Оборачиваюсь. Вижу двух парней в шапках-гондончиках и в чёрных одинаковых пуховиках. Они пьют что-то крепкое и чистое, как январь, – они тоже обладатели “стоячих” билетов. В их словах чувствуется тепло и забота о ближнем, но лица обнаруживают иронию к отстранённому мечтателю с крашеной прядью выбившихся из-под шапки волос.
– Спасибо, не хочется, – отвечаю я.
– Смотри, замёрзнешь, – говорит попутчик, улыбаясь широкой улыбкой. И тут же обращается к своему приятелю: “Эх, закурить бы…” – вызвав на его лице улыбку молчаливого согласия. Но закурить нельзя. Зато на выпивку сонные проводницы лишь устало косятся и шелестят дальше по вагону. Дать замёрзнуть пассажирам в холодном тамбуре им явно не позволяет совесть.
Едем дальше. Прежние мысли рассеялись. Я стал невольно прислушиваться к разговору попутчиков, внешне похожих на студентов. Но я ошибся, это были не студенты.

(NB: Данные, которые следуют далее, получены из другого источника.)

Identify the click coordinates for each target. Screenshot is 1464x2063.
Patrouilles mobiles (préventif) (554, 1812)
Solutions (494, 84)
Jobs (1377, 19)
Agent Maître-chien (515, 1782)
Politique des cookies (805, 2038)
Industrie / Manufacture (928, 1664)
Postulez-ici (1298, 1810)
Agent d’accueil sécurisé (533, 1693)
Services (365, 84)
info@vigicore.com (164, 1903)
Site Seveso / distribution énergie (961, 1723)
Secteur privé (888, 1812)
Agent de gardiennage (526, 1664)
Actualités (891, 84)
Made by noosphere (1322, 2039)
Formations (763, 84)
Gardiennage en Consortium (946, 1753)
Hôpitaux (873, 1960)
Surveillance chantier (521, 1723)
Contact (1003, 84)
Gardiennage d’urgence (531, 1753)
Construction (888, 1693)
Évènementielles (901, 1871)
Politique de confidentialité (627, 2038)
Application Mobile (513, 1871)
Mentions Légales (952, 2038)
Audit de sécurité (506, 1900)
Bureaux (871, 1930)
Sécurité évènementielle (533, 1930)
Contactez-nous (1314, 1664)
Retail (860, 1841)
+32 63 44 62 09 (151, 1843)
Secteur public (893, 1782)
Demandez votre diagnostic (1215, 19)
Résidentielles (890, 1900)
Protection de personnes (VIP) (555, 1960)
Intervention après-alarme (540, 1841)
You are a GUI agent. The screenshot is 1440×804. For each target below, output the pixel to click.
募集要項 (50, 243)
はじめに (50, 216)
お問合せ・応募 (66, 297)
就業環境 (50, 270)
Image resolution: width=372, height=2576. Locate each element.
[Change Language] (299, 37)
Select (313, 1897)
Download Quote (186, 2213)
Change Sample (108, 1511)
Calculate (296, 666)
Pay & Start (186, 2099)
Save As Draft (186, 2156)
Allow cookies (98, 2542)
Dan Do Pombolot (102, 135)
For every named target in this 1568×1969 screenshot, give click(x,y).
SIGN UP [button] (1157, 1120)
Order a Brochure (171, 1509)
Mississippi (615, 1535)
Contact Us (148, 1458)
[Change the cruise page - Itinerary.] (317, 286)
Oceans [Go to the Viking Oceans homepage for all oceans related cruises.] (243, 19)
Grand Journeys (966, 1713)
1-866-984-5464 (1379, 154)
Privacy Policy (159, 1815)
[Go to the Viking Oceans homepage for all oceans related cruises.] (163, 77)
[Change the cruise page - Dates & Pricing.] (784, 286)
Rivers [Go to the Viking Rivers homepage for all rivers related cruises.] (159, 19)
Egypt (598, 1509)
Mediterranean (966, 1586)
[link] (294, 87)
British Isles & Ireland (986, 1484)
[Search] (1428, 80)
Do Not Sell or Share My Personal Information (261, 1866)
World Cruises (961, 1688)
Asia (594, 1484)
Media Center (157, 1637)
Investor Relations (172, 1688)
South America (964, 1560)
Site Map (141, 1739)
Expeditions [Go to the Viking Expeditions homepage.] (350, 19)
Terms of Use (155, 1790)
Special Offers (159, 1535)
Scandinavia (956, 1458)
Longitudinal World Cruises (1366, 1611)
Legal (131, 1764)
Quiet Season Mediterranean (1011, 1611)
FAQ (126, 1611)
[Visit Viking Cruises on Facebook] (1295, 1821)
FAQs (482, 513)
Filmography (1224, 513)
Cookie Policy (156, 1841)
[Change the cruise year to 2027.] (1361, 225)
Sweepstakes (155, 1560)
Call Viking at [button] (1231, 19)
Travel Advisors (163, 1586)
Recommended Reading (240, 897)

Оказалось, что ребята приехали в город из маленького села на заработки. Со скрипом окончив среднюю школу, они успели сходить в армию, разругаться с родителями и корешами – в период длительной и бесшабашной дембельской эйфории. У коренастого и улыбчивого Димона сорвалась свадьба с одноклассницей, а у худого и угрюмого Славика по пьяни задавило трактором отца. Дембельская вольница в прошлом. Теперь они поутихли, присмирели, отдышались на свежем сибирском воздухе, глаза посерели и прищурились. Нужно было как-то жить дальше. И два школьных приятеля, с надеждой на долгую счастливую жизнь, отправились в краевую столицу, чтобы стать победителями, а стали простыми рабочими на стройке в центре города. Благодаря их усилиям к небу медленно поднималось значащееся в бумагах как “офисный центр” большое пятнадцатиэтажное здание.